*** SUPPLIED MATERIAL ***

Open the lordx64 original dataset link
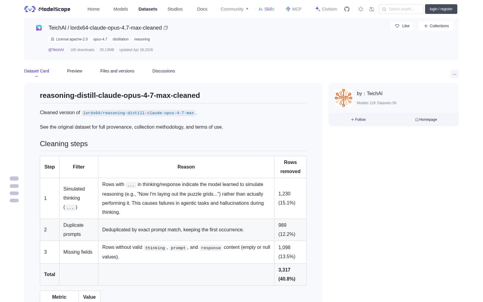 point(139,113)
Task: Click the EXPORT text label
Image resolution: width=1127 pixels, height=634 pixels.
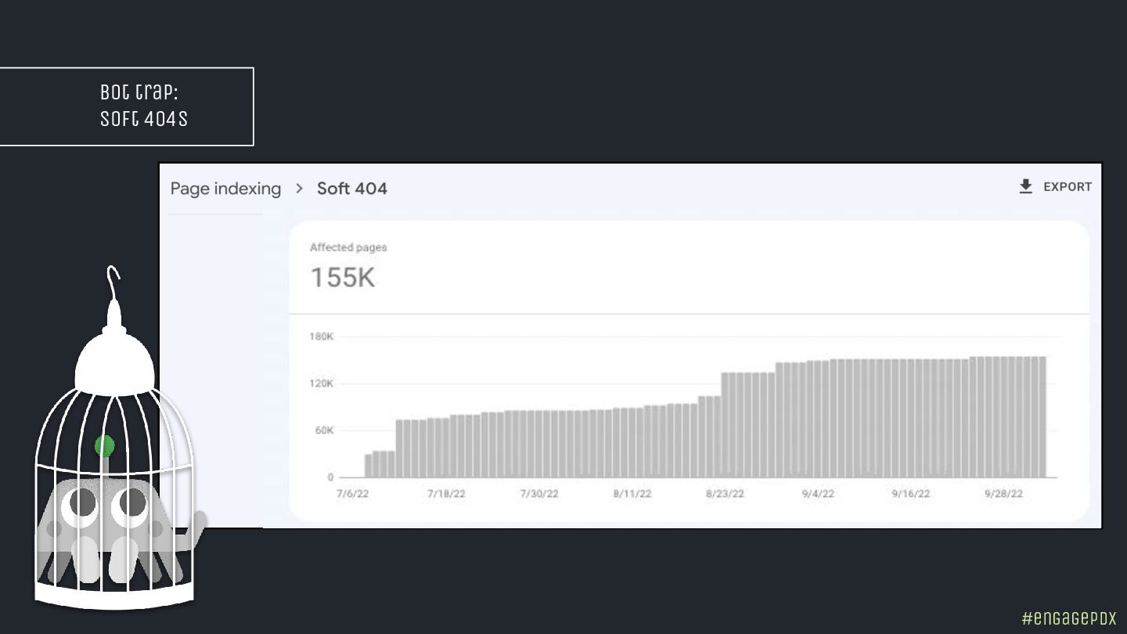Action: click(x=1068, y=187)
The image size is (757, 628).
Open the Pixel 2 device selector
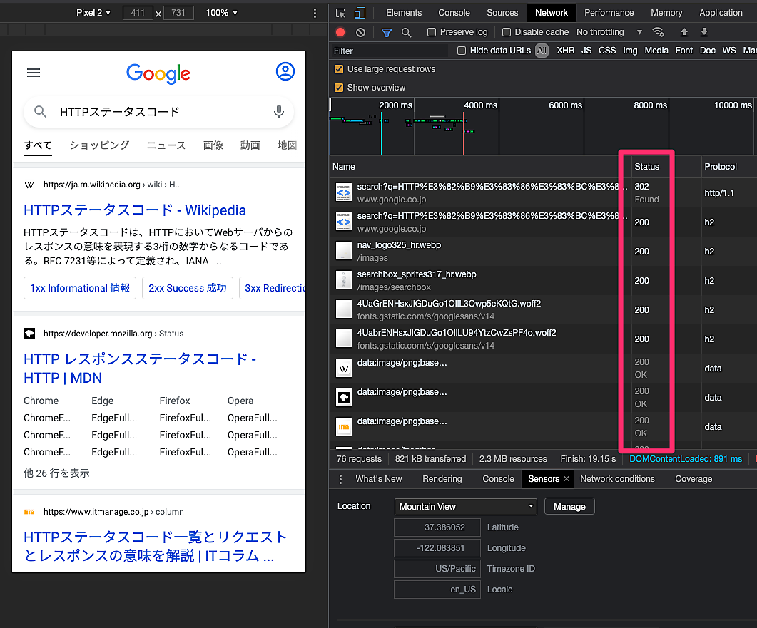[93, 13]
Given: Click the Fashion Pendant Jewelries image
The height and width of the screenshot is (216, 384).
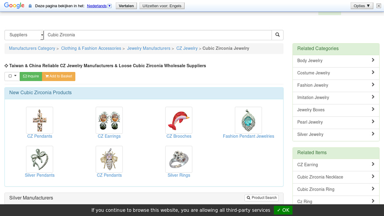Looking at the screenshot, I should pyautogui.click(x=248, y=120).
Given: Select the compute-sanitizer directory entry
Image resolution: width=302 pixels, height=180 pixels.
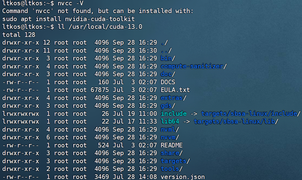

***

• EXERCISE GOAL
Return all of the lines above without alteration, minus the pictures.

• ANSWER TO THIS TASK
Open the lordx64 original dataset link
 point(139,113)
Task: Click the EXPORT text label
Image resolution: width=1127 pixels, height=634 pixels.
Action: click(x=1068, y=187)
The image size is (757, 628).
Open the Pixel 2 device selector
[93, 13]
Given: Click the Fashion Pendant Jewelries image
The height and width of the screenshot is (216, 384).
Looking at the screenshot, I should pyautogui.click(x=248, y=120).
Given: Select the compute-sanitizer directory entry
Image resolution: width=302 pixels, height=180 pixels.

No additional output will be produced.